Vitamin D gegen Winterdepression - Ein Selbstversuch hilft Dir möglicherweise auf die Beine

Die wahrscheinlich wichtigste Regel lautet: Sei ehrlich zu Dir selbst. Häufig verdrängen Menschen ihre psychischen sowie körperlichen Probleme und möchten in der Beziehung nicht negativ auffallen. Bereits am folgenden Tag nach der Einnahme von hochkonzentriertem Vitamin D gegen meine Winterdepression stellte sich bei mir eine spürbare Besserung ein.

Müdigkeit wich einem deutlich aufmerksameren Geist und auch die emotionale Grundstimmung verlor ihre unterschwellig trübselige Note. Die Einnahme von Cholecalciferol ist zumindest über einen kurzen Zeitraum völlig unbedenklich, sofern Du keine unnatürlich hohen Dosen zu Dir nimmst. Wenn Du dauerhaft und langfristig eine Einnahme mit Vitamin D in Betracht ziehst, sollte eine ärztliche Abklärung Deines tatsächlichen Bedarfs erfolgen.

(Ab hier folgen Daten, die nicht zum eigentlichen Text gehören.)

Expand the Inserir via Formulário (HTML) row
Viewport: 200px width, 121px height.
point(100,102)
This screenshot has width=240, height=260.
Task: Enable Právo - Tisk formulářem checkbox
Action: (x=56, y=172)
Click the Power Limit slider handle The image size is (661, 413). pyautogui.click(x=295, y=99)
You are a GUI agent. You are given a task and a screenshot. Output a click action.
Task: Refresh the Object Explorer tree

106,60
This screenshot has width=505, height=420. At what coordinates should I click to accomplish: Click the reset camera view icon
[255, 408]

Langfristige Überdosierungen bringen ansonst die Calciumverwertung im Körper durcheinander. Durch eine Hyperkalzämie besteht das Risiko einer nicht ungefährlichen Arterienverkalkung. Denke also immer an die alte Weisheit: Die Menge macht das Gift. Diese Erkenntnis solltest Du immer in Relation zu Deinem eigenen Vitamin-D-Pegel setzen. Auch lässt sich nicht bei jeder Person eine so intensive Wirkung im positiven Sinne beobachten.

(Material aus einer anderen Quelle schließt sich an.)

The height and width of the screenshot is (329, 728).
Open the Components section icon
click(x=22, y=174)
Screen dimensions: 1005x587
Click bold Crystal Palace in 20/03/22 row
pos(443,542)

Einen Versuch bei auffälligen Stimmungsschwankungen und ständiger Müdig- oder Lustlosigkeit ist es trotzdem auf jeden Fall wert. Kurze Zeiträume und eine sachgemäße Anwendung gehen für einen Selbsttest in Ordnung – ansonsten verschaffe Dir auf jeden Fall Gewissheit durch einen entsprechenden Blutcheck.